# QLD: hervey bay



## Bejay (Jun 21, 2012)

After a long drive from melbourne i arrived at the inlaws in toogoom, and fished all over the place, i was suprised by the current at burrum heads it was very interesting, 
the fishing was hard work, here is a short report vid.. enjoy


----------



## whoohoo (Feb 3, 2006)

Great video, how did you go using the live bait?


----------



## BIGKEV (Aug 18, 2007)

Looks like you caught some good fish, certainly makes the stay with in laws worth it, although I think you need a bigger net  .


----------



## Bejay (Jun 21, 2012)

whoohoo said:


> Great video, how did you go using the live bait?


cheers bud, live bait was awesome, we tied up together and anchored in the estuary at toogoom and it was mayhem landing some nice bream and good flathead , i stuffed up the footage of cast netting from the yak, it was very effective,


----------



## geminiwraith (Nov 26, 2010)

**Input data**.
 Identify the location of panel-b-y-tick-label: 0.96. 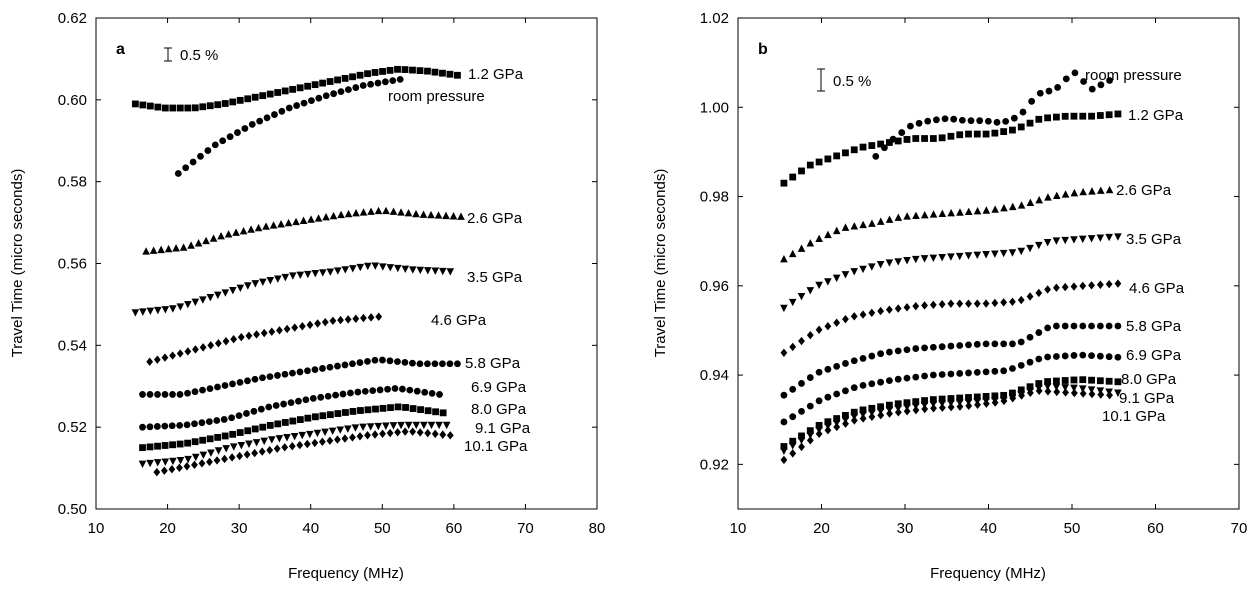
(714, 286).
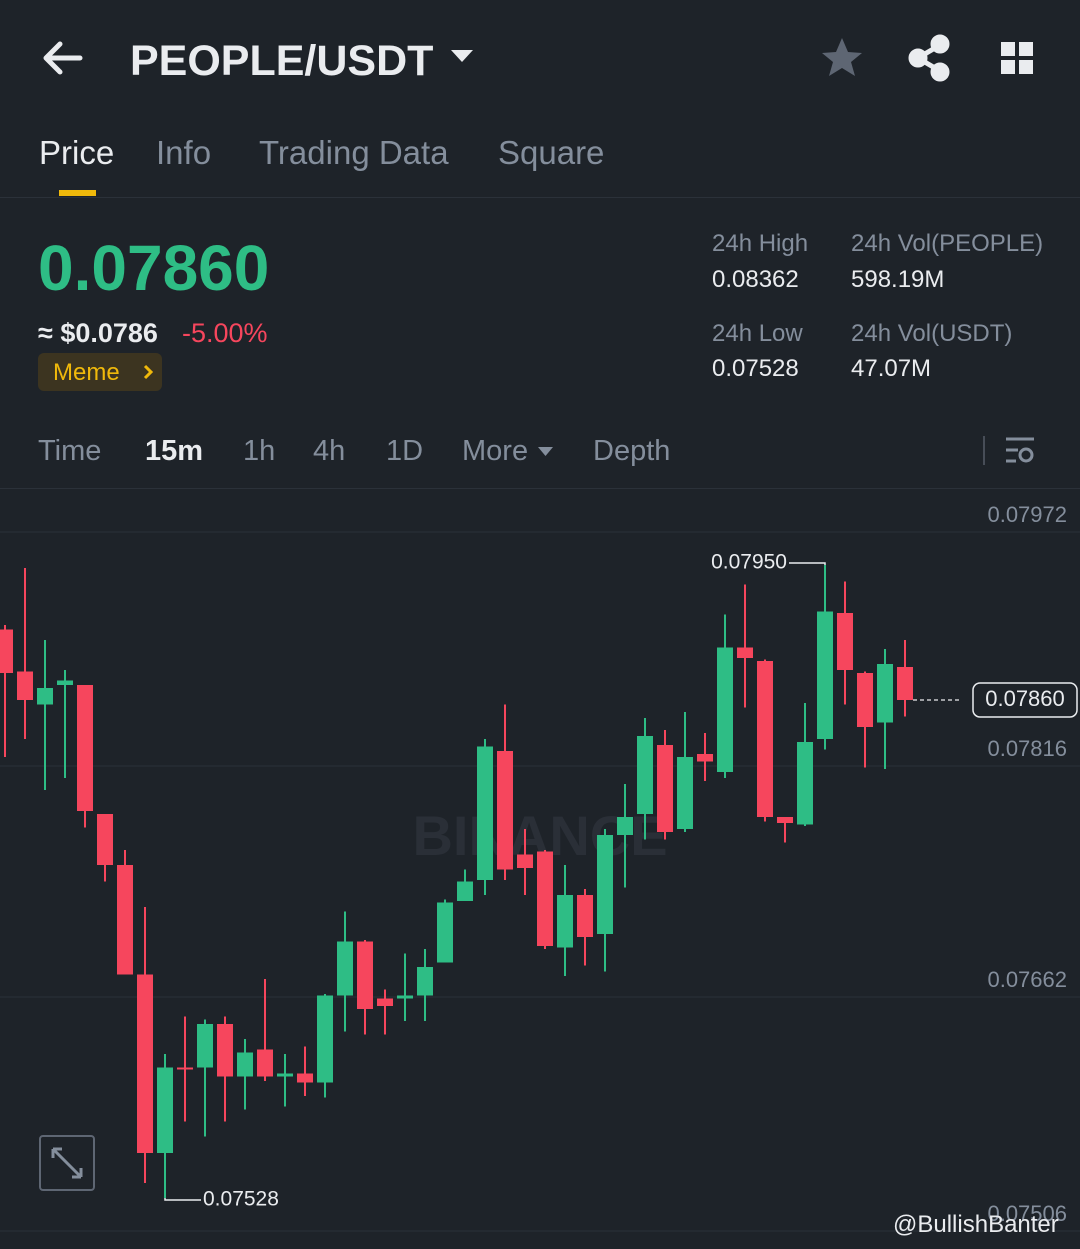 This screenshot has width=1080, height=1249. I want to click on back-button, so click(63, 58).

**Tasks for this exercise**.
1 – Decide whether each statement agrees with the Hervey Bay fishing thread, answering yes or no and quoting the deciding words: (a) Bejay drove from Melbourne before fishing around Toogoom. (b) Bejay found the fishing easy. (c) Bejay's footage of cast netting from the yak came out well.
2 – Carry on the Hervey Bay fishing thread from the point where it stops.

**Results for each task**.
1 –
(a) Yes: "After a long drive from melbourne i arrived at the inlaws in toogoom"
(b) No: "the fishing was hard work"
(c) No: "i stuffed up the footage of cast netting from the yak"

2 –
Gattakers looked nice and quiet. Every time i've fished there it's been chock-o-block full of tinnys, blowing a gale, and no fish to be found!


----------



## redgreg (Oct 17, 2012)

great place and great video


----------



## shell225 (Feb 6, 2013)

That looks like a fantastic trip. Its gotta be good when the fish wont fit in your net


----------



## DrJed (Sep 13, 2007)

Great video bud and some cracker fish. Love seeing you getting a bath from a big golden trev 
Post another one soon.
cheers
steve


----------



## Sheik (Feb 25, 2012)

Yep. nice work. Looks like about a 9 foot cast net was it? It was ok to throw from in the yak?


----------



## Bejay (Jun 21, 2012)

Sheik said:


> Yep. nice work. Looks like about a 9 foot cast net was it? It was ok to throw from in the yak?


cheers mate, its a 8ft, cast netting from the yak was awesome and very effective, it was abit tricky getting all the hardy heads out before they die, especially with the net getting caught on the mirage drive.... cant wait to get back up there and do it again


----------



## Sheik (Feb 25, 2012)

I see. Anyway, if the worst comes to the worst, you can always stop off on a sand bank and chuck out from there. Maybe not so much upriver towards Buxton and further but I agree, it's a great spot. You should also try Tuan Creek and Maaroom on the Tin Can road from Maryborough. Great creeks for kayaks.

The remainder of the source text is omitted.